Due to Covid-19 restrictions, there are only 50 spots available for the live act in the cultural centre. However, the event will be broadcast via Facebook and Northwestel later that day at 7:30 p.m. 

All sales will be online as the box office is closed and people who attend are asked to take public health precautions. 

Coderre said the show will be a Christmas-based parody and viewers are advised there could be adult content involved. 

NACC hosted a Martin Rehak event in August at the Willideh stage and he said that audiences can expect a similar performance.

“It will be like a late-night talk show format with multimedia and local acts with some silly bits in-between and sketches,” he explained. “The one at Willideh was the first of its kind that we had done and this is the next installment as a Christmas edition.”

Gryphon Trio

The same weekend will also feature a virtual concert by the Gryphon Trio on Dec. 13 at 3 p.m.  to mark the 250th birthday of musical composer Beethoven.
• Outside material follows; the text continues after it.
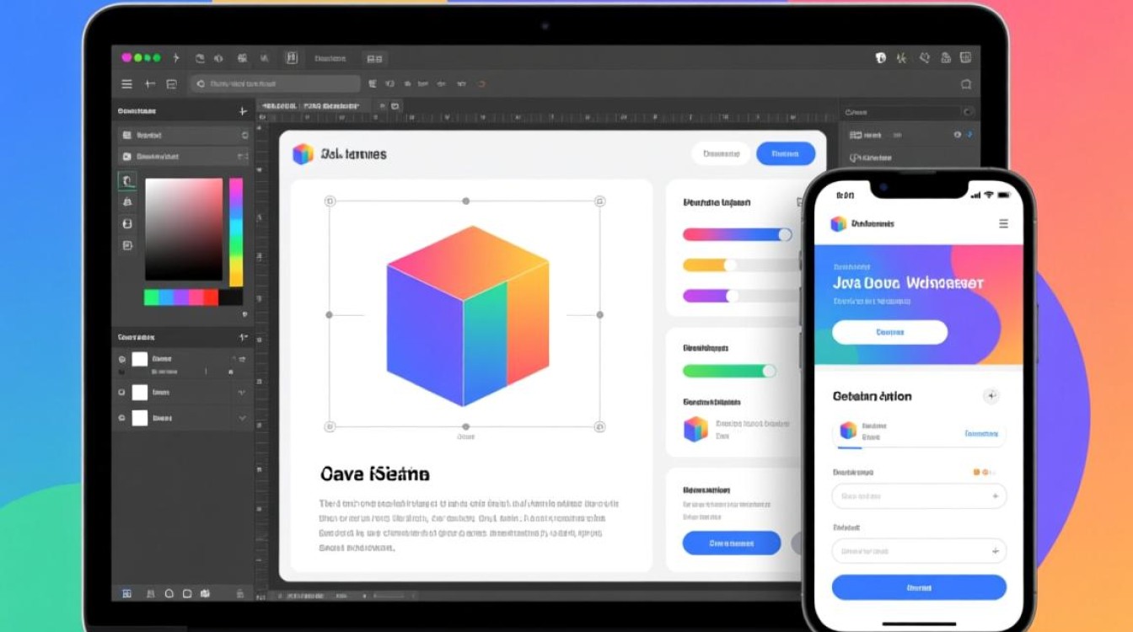Toggle visibility of the third layer in layers list
The image size is (1133, 632).
click(x=122, y=417)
One of Canada’s most celebrated classical music trios, the Gryphon Trio comprises pianist Jamie Parker, cellist Roman Borys and violinist Annalee Patipatanakoon. 
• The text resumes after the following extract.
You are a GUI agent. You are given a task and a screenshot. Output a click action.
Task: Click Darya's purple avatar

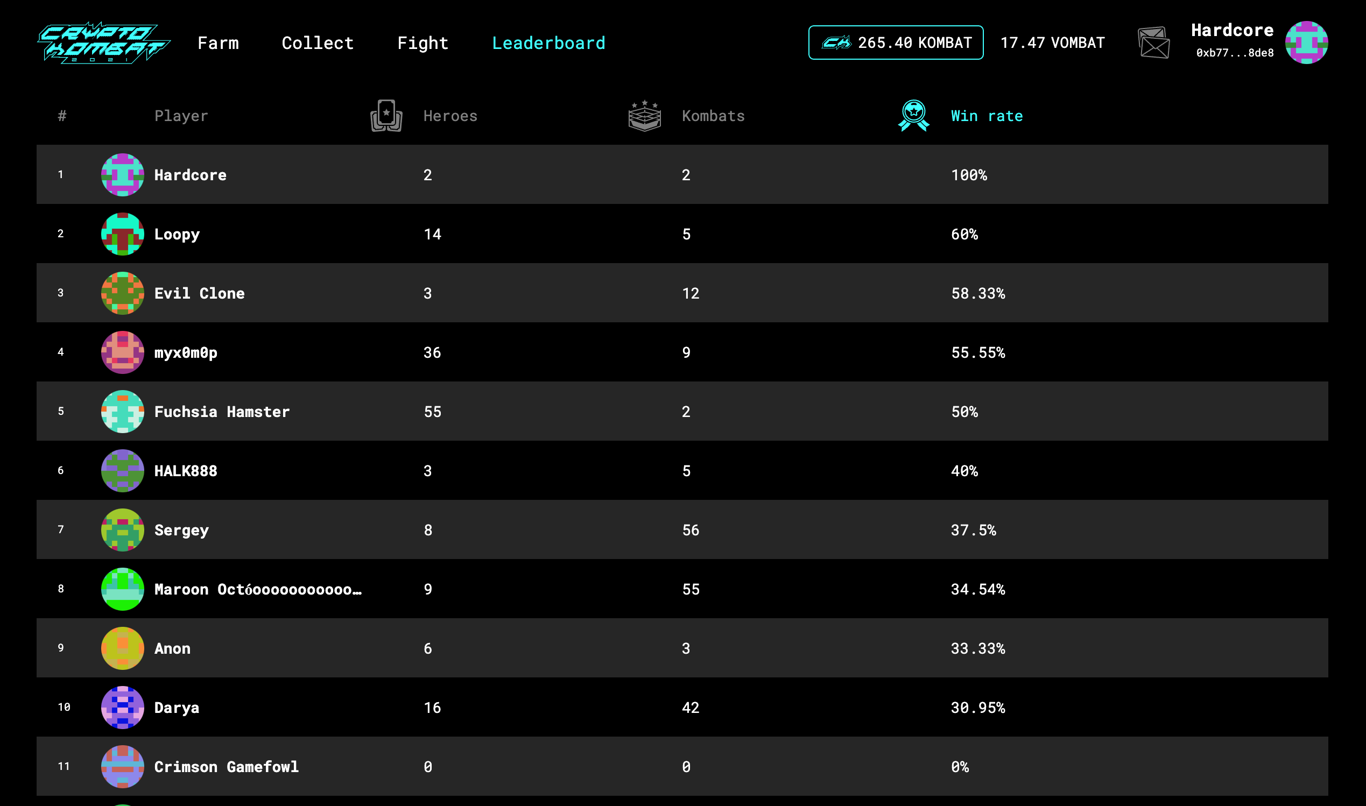coord(123,708)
Tickets are also on sale for that event. The show will include a pre-recorded performance of Beethoven’s G Major Piano Trio Op. 1, No. 2 and the Piano Trio in Bb Major, Op. 97, nicknamed the “Archduke.” 

The Gryphon Trio will be holding a virtual concert on Dec. 13. Ticket-holders will be able to participate in a question-and-answer session with the classical Canadian musicians.
photo courtesy of the Gryphon Trio official website

The event will only be seen via screen, exclusively for ticket-holders.

“All the classical music lovers will love that show and we’ll have a chance to talk to the members afterwards,” Coderre said. “I will be on stage with them on the screen and we will have a discussion and the audience will be able to ask questions. “

She said that show will be a reunion of sorts as the Gryphon Trio have toured in the NWT in the past, the last time being December 2016 as part of the Broken Hearts and Madmen Project.

“So yes, it’s good just going to be a reunion with the Gryphon Trio who have been an important asset for the community here and who have done so much for the Northwest Territories,” she said. “I’m sure they will be thrilled to to see a few patrons even though it will be just 50 people.”